頷いて、テーブルに散乱する紙を一枚手に取った。床にも落ちていて、しゃがみ込んで拾っていく。


「…八さん、傷大丈夫ですか?」


隣にしゃがみ込んだ鈴は、おれの顔を覗き込む。
楢木先生に殴られた傷を言っているんだろう。一日経ったからなのか、さほど痛くない。触れば痛いけど、触らなければ大丈夫だ。


「……大丈夫だ。あんまり、痛くない」

「それなら、よかったです。あの八さん、首どうかしたんですか?タオル巻いてますけど…」


まさか、それを言われると思っていなくて固まった。
何て答えればいいんだろうか…
噛み跡があるからタオルを巻いているんだ、とは言えない。
……言いたくない。


「……、」


何て言えばいいのか分からず、口を閉ざしていると、鈴の手が首に伸びた。正確には、首に巻いているタオルに。


「…っ、ダメ、だ」


その鈴の手を振り払う。


「…どうしてですか?」

「……それ、は…、」


タオルをぎゅっと握る。
パラパラと紙をめくる音と、何かを相談する声。たぶん、おれと鈴の会話は誰にも聞こえていない。
再び鈴の手が伸び、今度はおれの手首を掴んだ。

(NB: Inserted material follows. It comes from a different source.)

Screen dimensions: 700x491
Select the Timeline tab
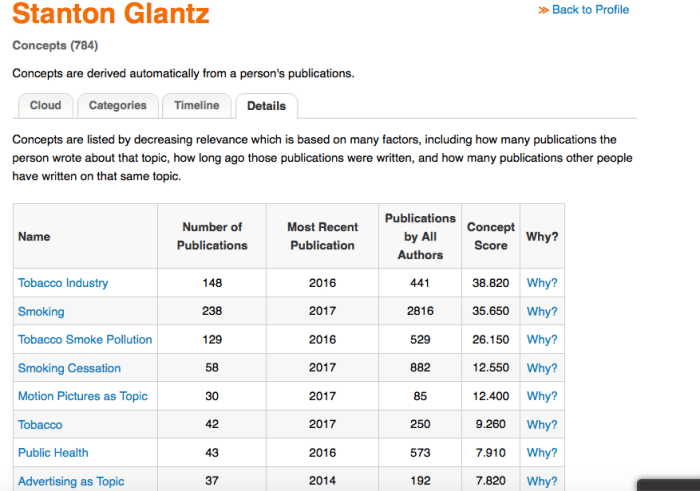click(x=196, y=105)
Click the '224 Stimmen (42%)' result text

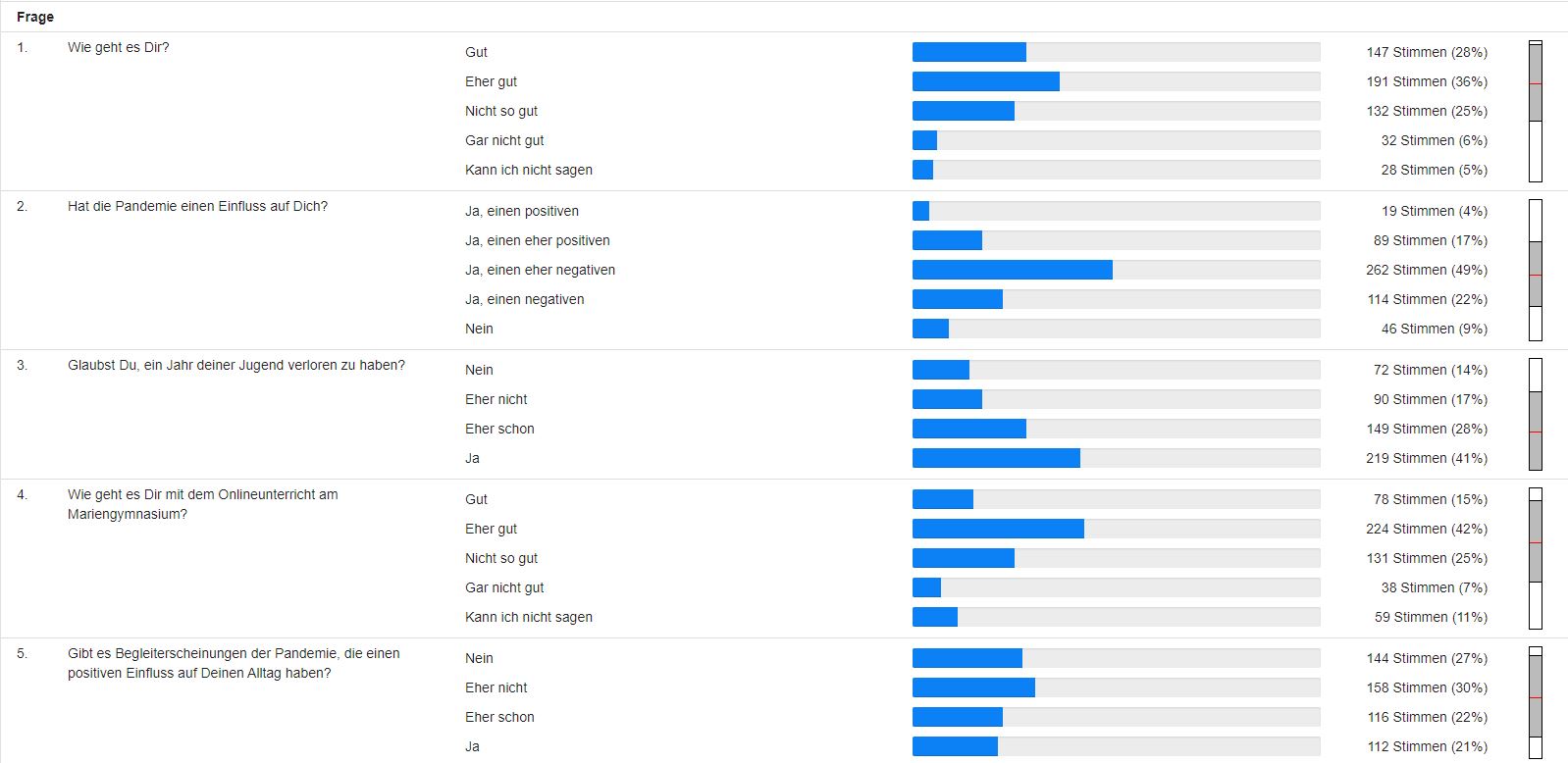coord(1427,529)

立ち上がった鈴につられて、おれも立ち上がる。


「咲、外出て来る」


鈴はそれだけ言うと、おれを引きずるように会議室を出た。


「……っす、鈴…!」

「すみません、黙ってついて来て下さい」


心なしか、鈴の声が冷たかった。
手首を掴む力も強くて痛い。
怒っているんだろうか?あの短い間に、おれは鈴を怒らせてしまうような事をしてしまったんだろうか?
鈴が何を思って、何を考えているのかが分からない。
他人の思考が分かる方がすごいだろうけど、少しくらいは相手の気持ちが分かるはず。
だけど、おれには少しも鈴の気持ちが分からなかった。